Data extracted from a collection =>
******************************
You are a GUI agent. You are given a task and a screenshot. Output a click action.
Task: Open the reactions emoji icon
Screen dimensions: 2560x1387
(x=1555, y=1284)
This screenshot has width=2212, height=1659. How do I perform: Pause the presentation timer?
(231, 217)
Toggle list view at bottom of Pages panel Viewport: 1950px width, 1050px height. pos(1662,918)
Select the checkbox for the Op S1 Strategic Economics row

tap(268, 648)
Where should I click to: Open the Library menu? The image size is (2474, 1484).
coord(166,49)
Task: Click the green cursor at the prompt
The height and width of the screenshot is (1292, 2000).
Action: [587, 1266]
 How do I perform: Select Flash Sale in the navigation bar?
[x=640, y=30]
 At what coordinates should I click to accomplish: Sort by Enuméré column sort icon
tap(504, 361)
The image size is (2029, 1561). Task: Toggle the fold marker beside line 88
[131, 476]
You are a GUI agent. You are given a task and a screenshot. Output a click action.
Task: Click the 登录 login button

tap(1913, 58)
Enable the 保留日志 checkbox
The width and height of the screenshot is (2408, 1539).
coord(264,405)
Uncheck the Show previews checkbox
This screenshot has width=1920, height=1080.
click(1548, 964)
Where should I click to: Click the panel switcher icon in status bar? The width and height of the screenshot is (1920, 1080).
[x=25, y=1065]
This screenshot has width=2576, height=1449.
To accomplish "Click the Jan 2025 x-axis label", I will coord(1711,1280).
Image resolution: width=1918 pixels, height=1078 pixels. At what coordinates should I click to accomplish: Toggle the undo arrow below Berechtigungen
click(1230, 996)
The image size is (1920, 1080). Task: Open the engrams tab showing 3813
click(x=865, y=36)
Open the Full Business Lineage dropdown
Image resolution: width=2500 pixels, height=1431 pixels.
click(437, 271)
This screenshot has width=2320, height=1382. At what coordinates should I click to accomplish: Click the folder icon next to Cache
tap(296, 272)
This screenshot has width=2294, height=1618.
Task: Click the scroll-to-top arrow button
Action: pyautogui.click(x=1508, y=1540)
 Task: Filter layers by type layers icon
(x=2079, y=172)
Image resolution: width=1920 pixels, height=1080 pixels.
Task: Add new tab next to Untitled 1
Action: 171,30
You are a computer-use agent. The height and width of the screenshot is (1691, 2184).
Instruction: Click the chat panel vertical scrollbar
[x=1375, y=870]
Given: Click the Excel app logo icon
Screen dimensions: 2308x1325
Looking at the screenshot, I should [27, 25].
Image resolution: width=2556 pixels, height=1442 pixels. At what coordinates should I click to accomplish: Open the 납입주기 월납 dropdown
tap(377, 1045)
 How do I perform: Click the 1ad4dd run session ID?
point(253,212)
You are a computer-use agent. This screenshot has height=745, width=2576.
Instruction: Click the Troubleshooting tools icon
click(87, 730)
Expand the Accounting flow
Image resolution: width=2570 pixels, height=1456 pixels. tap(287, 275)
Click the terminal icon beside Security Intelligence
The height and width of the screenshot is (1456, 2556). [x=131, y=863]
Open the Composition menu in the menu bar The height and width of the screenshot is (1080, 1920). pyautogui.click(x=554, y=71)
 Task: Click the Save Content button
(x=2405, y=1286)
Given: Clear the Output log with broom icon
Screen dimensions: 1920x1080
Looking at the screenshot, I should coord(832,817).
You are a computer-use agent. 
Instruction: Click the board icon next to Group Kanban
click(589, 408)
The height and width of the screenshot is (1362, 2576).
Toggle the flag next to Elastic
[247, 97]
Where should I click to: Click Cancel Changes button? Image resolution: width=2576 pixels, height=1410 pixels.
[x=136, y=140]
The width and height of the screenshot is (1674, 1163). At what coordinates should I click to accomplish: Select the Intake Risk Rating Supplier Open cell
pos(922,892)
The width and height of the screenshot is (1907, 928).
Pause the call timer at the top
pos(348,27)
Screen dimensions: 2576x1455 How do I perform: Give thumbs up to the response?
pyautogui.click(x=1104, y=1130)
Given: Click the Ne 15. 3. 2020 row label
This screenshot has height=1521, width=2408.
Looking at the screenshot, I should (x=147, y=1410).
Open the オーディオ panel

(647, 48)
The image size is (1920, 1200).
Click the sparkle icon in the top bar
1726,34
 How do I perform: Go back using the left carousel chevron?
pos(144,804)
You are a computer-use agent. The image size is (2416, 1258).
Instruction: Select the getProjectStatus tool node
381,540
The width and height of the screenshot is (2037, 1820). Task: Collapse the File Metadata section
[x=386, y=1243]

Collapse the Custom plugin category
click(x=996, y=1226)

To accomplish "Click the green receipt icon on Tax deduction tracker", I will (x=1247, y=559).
******************************
What you need to do => Set down every entry again, exactly as written.

Solution below =>
You are a GUI agent. You are given a task and a screenshot. Output a click action.
Task: Open the reactions emoji icon
Screen dimensions: 2560x1387
(x=1555, y=1284)
This screenshot has width=2212, height=1659. How do I perform: Pause the presentation timer?
(231, 217)
Toggle list view at bottom of Pages panel Viewport: 1950px width, 1050px height. pos(1662,918)
Select the checkbox for the Op S1 Strategic Economics row

tap(268, 648)
Where should I click to: Open the Library menu? The image size is (2474, 1484).
coord(166,49)
Task: Click the green cursor at the prompt
The height and width of the screenshot is (1292, 2000).
Action: [587, 1266]
 How do I perform: Select Flash Sale in the navigation bar?
[x=640, y=30]
 At what coordinates should I click to accomplish: Sort by Enuméré column sort icon
tap(504, 361)
The image size is (2029, 1561). Task: Toggle the fold marker beside line 88
[131, 476]
You are a GUI agent. You are given a task and a screenshot. Output a click action.
Task: Click the 登录 login button

tap(1913, 58)
Enable the 保留日志 checkbox
The width and height of the screenshot is (2408, 1539).
coord(264,405)
Uncheck the Show previews checkbox
This screenshot has width=1920, height=1080.
click(1548, 964)
Where should I click to: Click the panel switcher icon in status bar? The width and height of the screenshot is (1920, 1080).
[x=25, y=1065]
This screenshot has width=2576, height=1449.
To accomplish "Click the Jan 2025 x-axis label", I will coord(1711,1280).
Image resolution: width=1918 pixels, height=1078 pixels. At what coordinates should I click to accomplish: Toggle the undo arrow below Berechtigungen
click(1230, 996)
The image size is (1920, 1080). Task: Open the engrams tab showing 3813
click(x=865, y=36)
Open the Full Business Lineage dropdown
Image resolution: width=2500 pixels, height=1431 pixels.
click(437, 271)
This screenshot has width=2320, height=1382. At what coordinates should I click to accomplish: Click the folder icon next to Cache
tap(296, 272)
This screenshot has width=2294, height=1618.
Task: Click the scroll-to-top arrow button
Action: pyautogui.click(x=1508, y=1540)
 Task: Filter layers by type layers icon
(x=2079, y=172)
Image resolution: width=1920 pixels, height=1080 pixels.
Task: Add new tab next to Untitled 1
Action: 171,30
You are a computer-use agent. The height and width of the screenshot is (1691, 2184).
Instruction: Click the chat panel vertical scrollbar
[x=1375, y=870]
Given: Click the Excel app logo icon
Screen dimensions: 2308x1325
Looking at the screenshot, I should [27, 25].
Image resolution: width=2556 pixels, height=1442 pixels. At what coordinates should I click to accomplish: Open the 납입주기 월납 dropdown
tap(377, 1045)
 How do I perform: Click the 1ad4dd run session ID?
point(253,212)
You are a computer-use agent. This screenshot has height=745, width=2576.
Instruction: Click the Troubleshooting tools icon
click(87, 730)
Expand the Accounting flow
Image resolution: width=2570 pixels, height=1456 pixels. tap(287, 275)
Click the terminal icon beside Security Intelligence
The height and width of the screenshot is (1456, 2556). [x=131, y=863]
Open the Composition menu in the menu bar The height and width of the screenshot is (1080, 1920). pyautogui.click(x=554, y=71)
 Task: Click the Save Content button
(x=2405, y=1286)
Given: Clear the Output log with broom icon
Screen dimensions: 1920x1080
Looking at the screenshot, I should coord(832,817).
You are a computer-use agent. 
Instruction: Click the board icon next to Group Kanban
click(589, 408)
The height and width of the screenshot is (1362, 2576).
Toggle the flag next to Elastic
[247, 97]
Where should I click to: Click Cancel Changes button? Image resolution: width=2576 pixels, height=1410 pixels.
[x=136, y=140]
The width and height of the screenshot is (1674, 1163). At what coordinates should I click to accomplish: Select the Intake Risk Rating Supplier Open cell
pos(922,892)
The width and height of the screenshot is (1907, 928).
Pause the call timer at the top
pos(348,27)
Screen dimensions: 2576x1455 How do I perform: Give thumbs up to the response?
pyautogui.click(x=1104, y=1130)
Given: Click the Ne 15. 3. 2020 row label
This screenshot has height=1521, width=2408.
Looking at the screenshot, I should (x=147, y=1410).
Open the オーディオ panel

(647, 48)
The image size is (1920, 1200).
Click the sparkle icon in the top bar
1726,34
 How do I perform: Go back using the left carousel chevron?
pos(144,804)
You are a computer-use agent. The image size is (2416, 1258).
Instruction: Select the getProjectStatus tool node
381,540
The width and height of the screenshot is (2037, 1820). Task: Collapse the File Metadata section
[x=386, y=1243]

Collapse the Custom plugin category
click(x=996, y=1226)

To accomplish "Click the green receipt icon on Tax deduction tracker", I will (x=1247, y=559).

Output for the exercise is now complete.